I skip a few steps to keep up with her. Damn the woman’s fast for someone her age — never underestimate the power of personal trainers and private nutritionists.
Elaine’s my richest client, and why she chose me when she could have any of the profession’s top players, I attribute to her mania for surrounding herself with younger people, going with the unconventional, and seeking out new ideas. I’d do anything to keep her, even show up at this God-forsaken acreage to rubberstamp her half-baked scheme for creating a dude ranch/health spa/rehabilitation center for drug addicted females. I hear she was an addict once, turned tricks until a customer left her a small business. From there she took off, changed her name, expunged records.
Probably baseless gossip.
I latch onto stories like that because of my own stuff.

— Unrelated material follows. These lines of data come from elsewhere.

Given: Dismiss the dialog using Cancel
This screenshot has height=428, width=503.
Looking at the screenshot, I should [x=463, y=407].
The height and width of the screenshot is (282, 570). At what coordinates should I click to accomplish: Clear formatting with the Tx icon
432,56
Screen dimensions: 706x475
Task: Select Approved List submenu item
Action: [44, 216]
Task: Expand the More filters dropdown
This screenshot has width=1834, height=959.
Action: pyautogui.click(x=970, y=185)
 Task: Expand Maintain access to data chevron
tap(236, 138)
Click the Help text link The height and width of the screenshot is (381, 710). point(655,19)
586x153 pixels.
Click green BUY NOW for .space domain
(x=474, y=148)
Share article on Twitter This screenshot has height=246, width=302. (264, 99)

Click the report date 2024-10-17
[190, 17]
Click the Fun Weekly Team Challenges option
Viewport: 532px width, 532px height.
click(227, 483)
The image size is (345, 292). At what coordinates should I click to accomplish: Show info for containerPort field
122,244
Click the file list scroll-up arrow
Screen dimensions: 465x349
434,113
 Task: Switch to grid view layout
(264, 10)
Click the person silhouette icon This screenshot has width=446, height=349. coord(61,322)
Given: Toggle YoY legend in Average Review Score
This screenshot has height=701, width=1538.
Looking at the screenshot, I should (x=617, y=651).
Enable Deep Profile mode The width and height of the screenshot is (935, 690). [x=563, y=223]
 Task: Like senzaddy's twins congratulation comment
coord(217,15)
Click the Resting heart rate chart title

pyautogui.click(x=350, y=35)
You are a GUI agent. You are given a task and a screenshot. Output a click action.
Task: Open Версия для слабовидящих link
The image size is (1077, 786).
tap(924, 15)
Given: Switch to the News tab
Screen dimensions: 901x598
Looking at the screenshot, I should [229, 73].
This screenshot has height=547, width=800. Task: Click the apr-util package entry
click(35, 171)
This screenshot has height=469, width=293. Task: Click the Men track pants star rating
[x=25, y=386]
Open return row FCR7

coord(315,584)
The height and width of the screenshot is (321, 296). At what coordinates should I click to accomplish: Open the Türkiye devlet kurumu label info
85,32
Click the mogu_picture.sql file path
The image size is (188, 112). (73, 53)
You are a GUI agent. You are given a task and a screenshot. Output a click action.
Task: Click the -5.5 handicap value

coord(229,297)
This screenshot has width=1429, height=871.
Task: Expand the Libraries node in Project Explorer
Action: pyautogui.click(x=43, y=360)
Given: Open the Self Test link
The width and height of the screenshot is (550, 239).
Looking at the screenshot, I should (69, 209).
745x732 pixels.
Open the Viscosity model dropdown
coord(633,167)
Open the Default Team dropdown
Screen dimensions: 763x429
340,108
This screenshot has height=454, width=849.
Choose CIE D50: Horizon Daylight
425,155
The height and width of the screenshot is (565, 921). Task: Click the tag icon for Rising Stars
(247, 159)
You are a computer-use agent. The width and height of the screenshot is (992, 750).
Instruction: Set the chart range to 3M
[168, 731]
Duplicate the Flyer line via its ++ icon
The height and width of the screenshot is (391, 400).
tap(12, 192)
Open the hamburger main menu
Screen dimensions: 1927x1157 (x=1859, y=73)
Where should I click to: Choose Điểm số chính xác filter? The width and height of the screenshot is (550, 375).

Elaine opens her arms as if to take in the hills, the sky, the abandoned farmhouse in the distance. “Horses— we must have horses. Gentle of course, well-trained, with professional cowboys to lead the rides. Hiking trails as well. We’ll need some cattle for atmosphere. I envision a pool and jacuzzi. A gym — dry and steam saunas. Yoga classes, Pilates — good food — professionally trained chefs, but health conscious. Doctors on retainer, counselors—”
I swallow a snort. Even with her fortune, this grows mind-boggling expensive. Is she going to sink everything into it?
“Can’t you just donate a big chuck of money to an already established rehab center?” I ask and remember how once I intended to do that. Was it from guilt?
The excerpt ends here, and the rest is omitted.